Giovedì 10 Ottobre 2013 di Francesco Olivo
Una foto di scena
VENEZIA - “It’s so sad” dice la professoressa canadese, accanto a lei la sorella si asciuga anche qualche lacrima. Sono tristi perché hanno appena assistito alla sconfitta di Venezia, descritta senza sconti dal documentario Teorema Venezia, diretto dal regista austriaco Andreas Pichler, che dopo un lungo peregrinare è arrivato al Vancouver Film Festival, una rassegna ricchissima con uno sguardo particolare all’Europa.







Alle proiezioni sul Pacifico si sono presentati in tanti, lunghe file e accorati commenti finali. Curiosità iniziale e malinconia finale. L’opera, già presentata in Italia e in altri festival, racconta, infatti, del progressivo abbandono della città da parte dei suoi abitanti che, controvoglia, lasciano campo libero (e Campi liberi) alla mutazione genetica: da centro urbano, sebbene anomalo, a parco giochi globale.



I canadesi ascoltano increduli i racconti dei pochi che resistono alle masse del turismo feroce: la signora che si barrica tra i suoi libri “e a piazza San Marco ci vado di notte, quando i barbari se ne sono andati”, il vecchio gondoliere che ha ispirato Alberto Sordi e Dino Risi (“a questo punto muoio qui”), l’architetto che ammette la sconfitta (“siamo costretti ad accettare una situazione che non ci piace”) e il traslocatore che ogni giorno svuota case di veneziani che vanno sulla terra ferma, destino al quale non si sottrae neanche lui, visto che tanto “prima o poi vanno via tutti”.
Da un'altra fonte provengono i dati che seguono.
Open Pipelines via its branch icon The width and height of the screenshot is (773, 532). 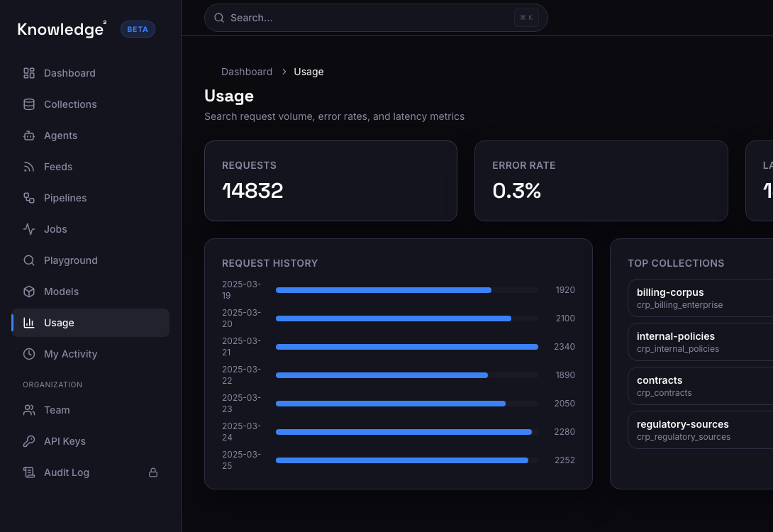(28, 198)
A Vancouver sono sconvolti, qualcuno piange a dirotto, nel leggere la fosca previsione finale, quando subito prima dei titoli di coda si calcola che fra pochi anni di veneziani in città non ne resterà nemmeno uno. Un’esagerazione, certo, ma il trend è quello. E poi quelle navi, quei bestioni diventati d’attualità, ma che continuano a imperversare in laguna e che buca lo schermo come treno dei fratelli Lumiere. “Ma davvero possono circolare liberamente?” si chiede Sergey Bazov, emigrato nella British Columbia da quarant’anni.

Bisogna salvare Venezia, troviamo un modo”, dice Ashley Moore, quarantenne di Vancouver, che non si rassegna a perdere “una parte fondamentale della cultura occidentale”.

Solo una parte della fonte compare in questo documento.